Macro-data, parliament session to steer key equity indices


Mumbai, Dec 10: Upcoming macro-economic data points, coupled with the commencement of parliament’s winter session and global cues, especially crude oil prices, are expected to determine the trajectory of the key equity indices in the coming week.

According to market observers, other factors like the expectations on the outcome of the Gujarat assembly elections, along with the direction of foreign fund flows and the rupee’s movement against the US dollar will also impact investors’ risk-taking appetite.

“The macro-economic data, trend in global markets, investment by FPIs (foreign portfolio investors) and DIIs (domestic institutional investors), the movement of rupee against the US dollar and crude oil price movement will dictate trends on the bourses next week,” D.K. Aggarwal, Chairman and Managing Director of SMC Investments & Advisors, told IANS.

“In the coming week, Nifty is expected to trade in the range of 10,100-10,400 points.”

In terms of economic indicators, the automobile industry’s November sales data and Balance of Trade figures are expected to be released on Monday.

Other macro-data points like the IIP (Index of Industrial Production) and CPI (Consumer Price Index) will be released by the Central Statistics Office (CSO) on December 12 (Tuesday), followed by the Commerce Ministry’s release of WPI (Wholesale Price Index).

“The outcome of the Gujarat state election will be next important event for the market. Though the outcome of election has no meaningful impact on the economy, the market will be waiting to react to the political stance. For the week ahead, IIP, CPI and WPI data are key,” Vinod Nair, Head of Research at Geojit Financial Services, told IANS.

Besides the macro-data points, further appreciation in the rupee’s value against the US dollar and likelihood of foreign fund inflows can enhance investors’ participation.

On a weekly basis, the Indian rupee strengthened by only two paise to close at 64.45 against the US dollar from its last week’s close at 64.47.

“Next week, we expect the rupee to trade strong as market prices in the strong possibility of a NaMo victory in the state elections. Over the next week, we expect a range of 64.25-64.60 on spot,” Anindya Banerjee, Deputy Vice President for Currency and Interest Rates with Kotak Securities, told IANS.

“In case 64.25 support gives way, we expect rupee to head to 63.80 levels.”

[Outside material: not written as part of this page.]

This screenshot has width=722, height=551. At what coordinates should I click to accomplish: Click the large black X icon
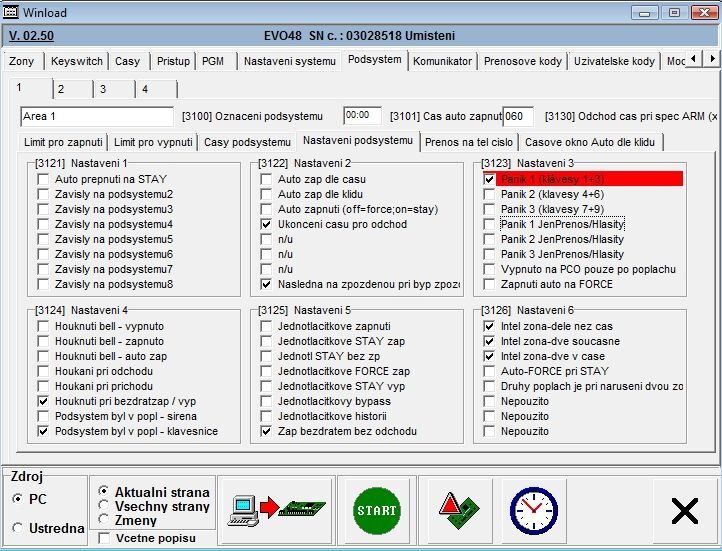pyautogui.click(x=684, y=511)
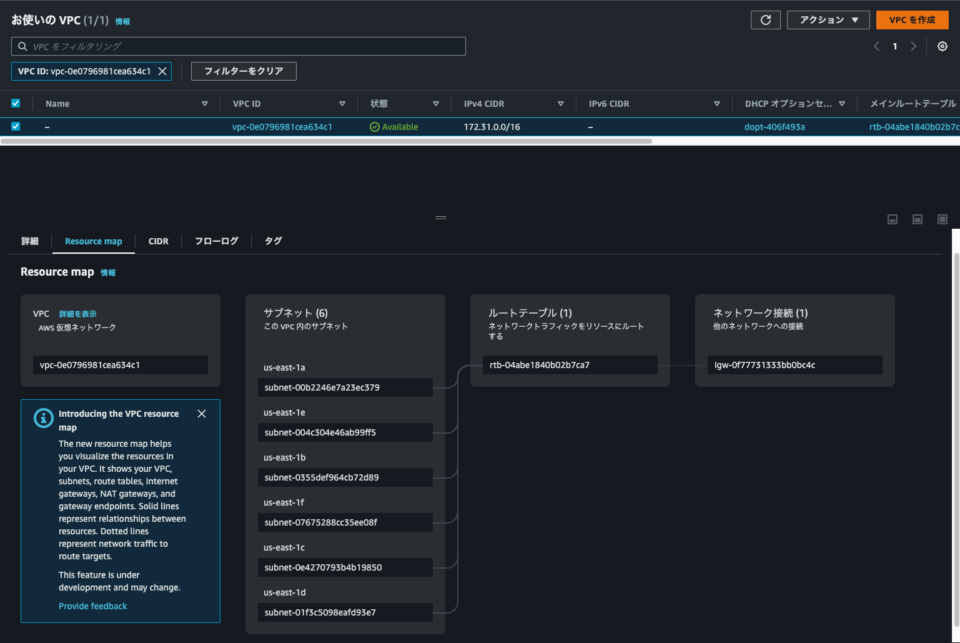
Task: Sort by IPv4 CIDR column arrow
Action: [x=561, y=103]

In addition to Indian currency, provisional figures from the stock exchanges showed that foreign institutional investors (FIIs) off-loaded stocks worth Rs 4,772.85 crore.

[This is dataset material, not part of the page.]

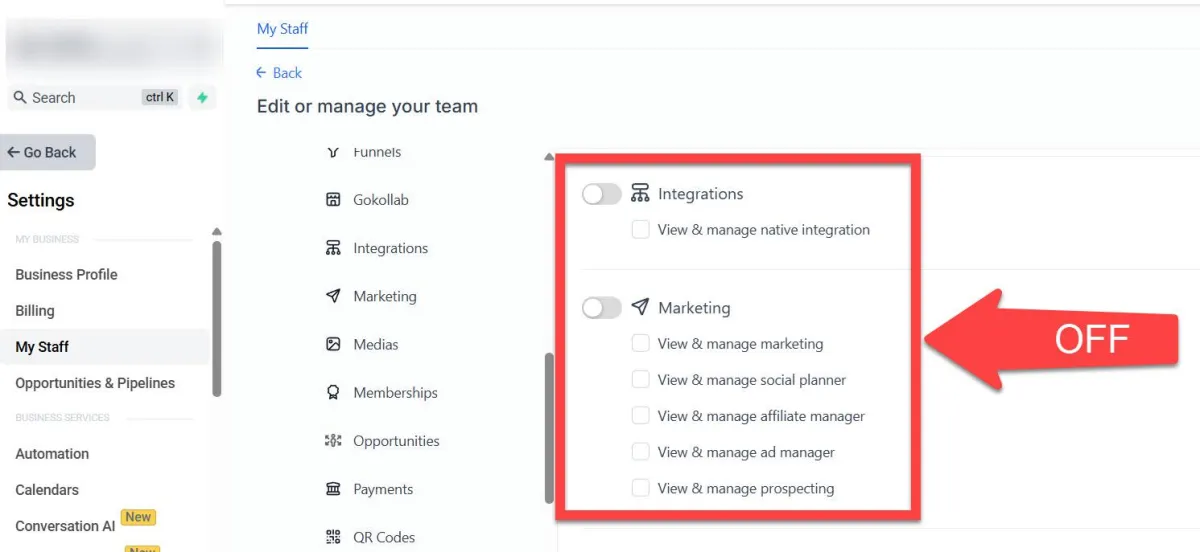1200x552 pixels.
Task: Open the My Staff tab
Action: point(282,29)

Figures from the National Securities Depository (NSDL) revealed that FPIs divested equities worth Rs 4,088.89 crore, or $634.5 million, from December 4-8.

On the technical charts, the NSE Nifty shows an underlying downtrend.

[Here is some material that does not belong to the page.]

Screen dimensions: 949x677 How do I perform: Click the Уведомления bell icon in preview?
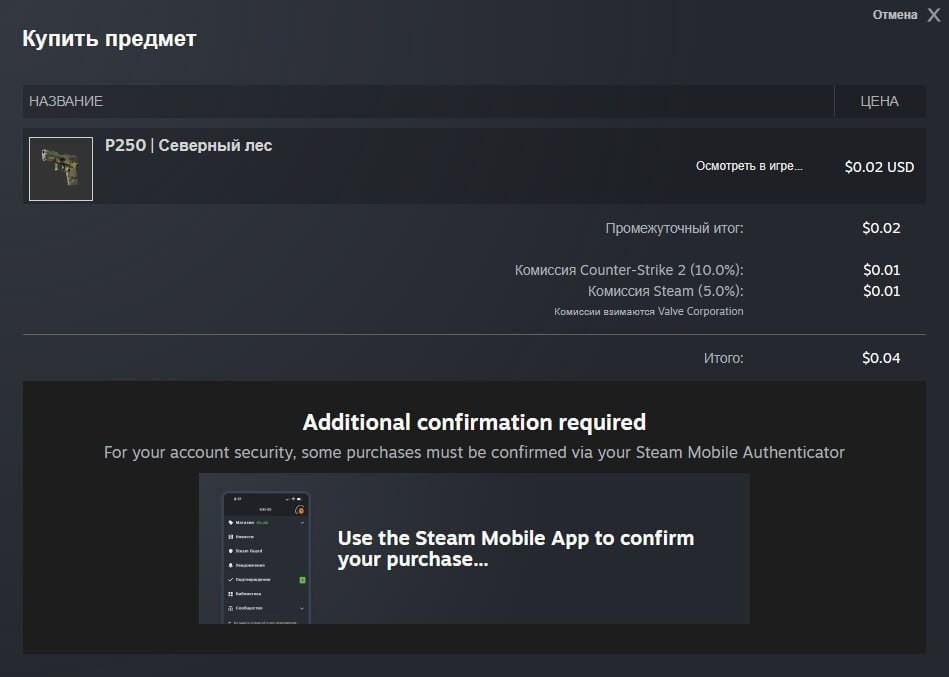(231, 565)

“Technically, while the Nifty has bounced back smartly, the underlying trend remains down,” said Deepak Jasani, Head of Retail Research for HDFC Securities.

“The Nifty would need to cross the previous intermediate highs of 10,410 points to reverse the current downtrend. Immediate supports to watch for resumption of weakness is at 10,094 points.”

Last week, the key Indian equity indices — the BSE Sensex and the NSE Nifty50 — rose on the back of global cues, along with healthy influx of DII funds and expectations of a political victory for BJP in the Gujarat assembly elections.

Consequently, the 30-scrip Sensitive Index (Sensex) of the BSE rose by 201.26 points, or 0.61 per cent, to close at 33,034.20 points.

Similarly, the Nifty50 of the National Stock Exchange (NSE) edged higher by 143.85 points, or 1.42 per cent, to close the week’s trade at 10,265.65 points.